Thornsberry C
MRL Pharmaceutical Services, Franklin, TN 37064, USA.
Pharmacotherapy. 1995 Jan-Feb;15(1 Pt 2):3S-8S.
Resistance of nosocomial and community-acquired pathogens to antimicrobial agents is a serious problem with significant clinical consequences. Microbiologic surveillance data, such as those provided by the National Nosocomial Infections Surveillance System, supply information on current nosocomial pathogens in the United States. Many species show resistance to commonly used antimicrobials and, in many cases, it is emerging resistance. Resistance in many gram-negative bacteria is caused by beta-lactamase production. Escherichia coli, the leading nosocomial pathogen, is capable of hyperproducing TEM-1 beta-lactamase. A novel form of resistance in Klebsiella pneumoniae and E. coli is caused by extended-spectrum cephalosporinases. Many Enterobacteriaceae can be induced to produce group 1 beta-lactamase by exposure to broad-spectrum cephalosporins and other beta-lactams. Thirty percent of Haemophilus influenzae isolates are resistant to ampicillin because of beta-lactamase production. Issues of concern in gram-positive species include multiple antimicrobial resistance in methicillin-resistant Staphylococcus aureus, enterococci, and coagulase-negative staphylococci, and increasing beta-lactam resistance in Streptococcus pneumoniae. To minimize the development of resistance, antimicrobials must be administered judiciously, and infection-control practices must be instituted and followed.

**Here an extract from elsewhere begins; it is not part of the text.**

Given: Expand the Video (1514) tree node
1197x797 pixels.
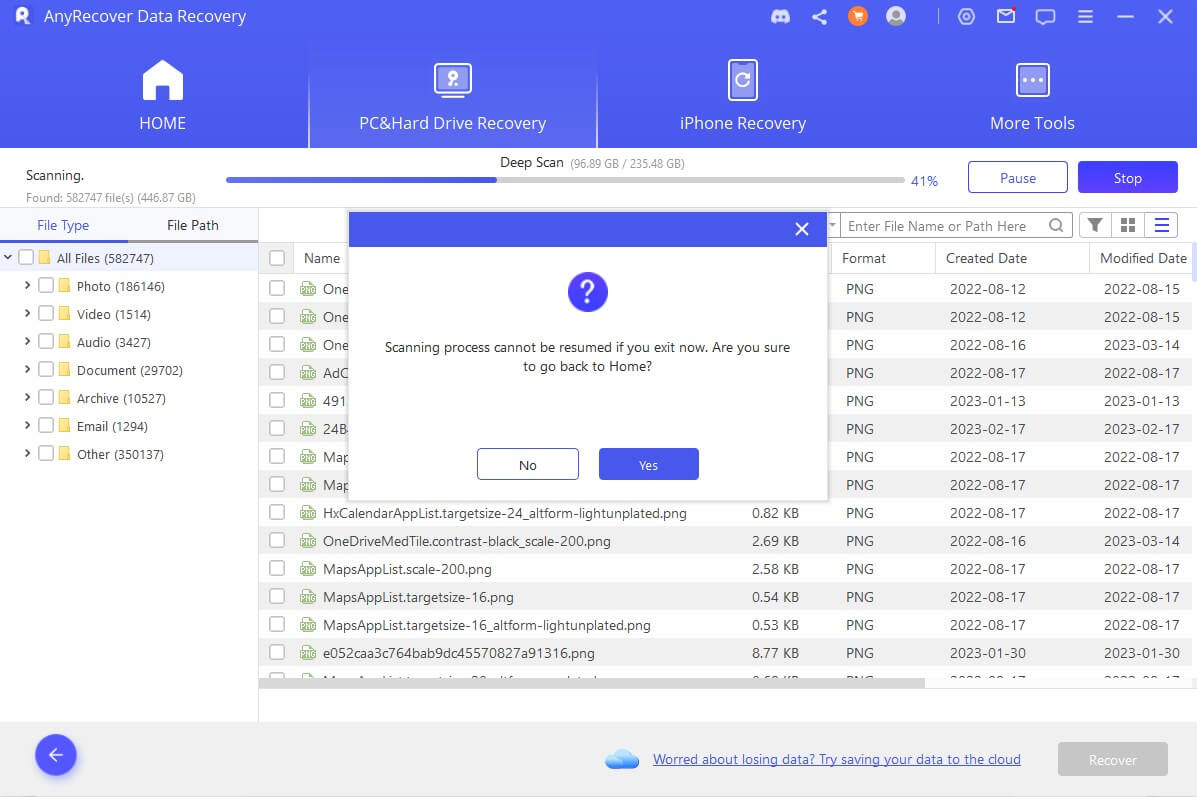Looking at the screenshot, I should 28,314.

医院获得性病原菌和社区获得性病原菌对抗菌药物的耐药性是一个严重问题,具有重大临床后果。微生物监测数据,如国家医院感染监测系统提供的数据,可提供美国当前医院病原菌的信息。许多菌种对常用抗菌药物表现出耐药性,而且在很多情况下,耐药性正在出现。许多革兰氏阴性菌的耐药性是由β-内酰胺酶的产生引起的。医院主要病原菌大肠杆菌能够超量产生TEM-1β-内酰胺酶。肺炎克雷伯菌和大肠杆菌中一种新的耐药形式是由超广谱头孢菌素酶引起的。许多肠杆菌科细菌通过接触广谱头孢菌素和其他β-内酰胺类药物可被诱导产生1型β-内酰胺酶。30%的流感嗜血杆菌分离株因产生β-内酰胺酶而对氨苄西林耐药。革兰氏阳性菌中值得关注的问题包括耐甲氧西林金黄色葡萄球菌、肠球菌和凝固酶阴性葡萄球菌的多重抗菌药物耐药性,以及肺炎链球菌β-内酰胺耐药性的增加。为尽量减少耐药性的产生,必须合理使用抗菌药物,并制定和遵循感染控制措施。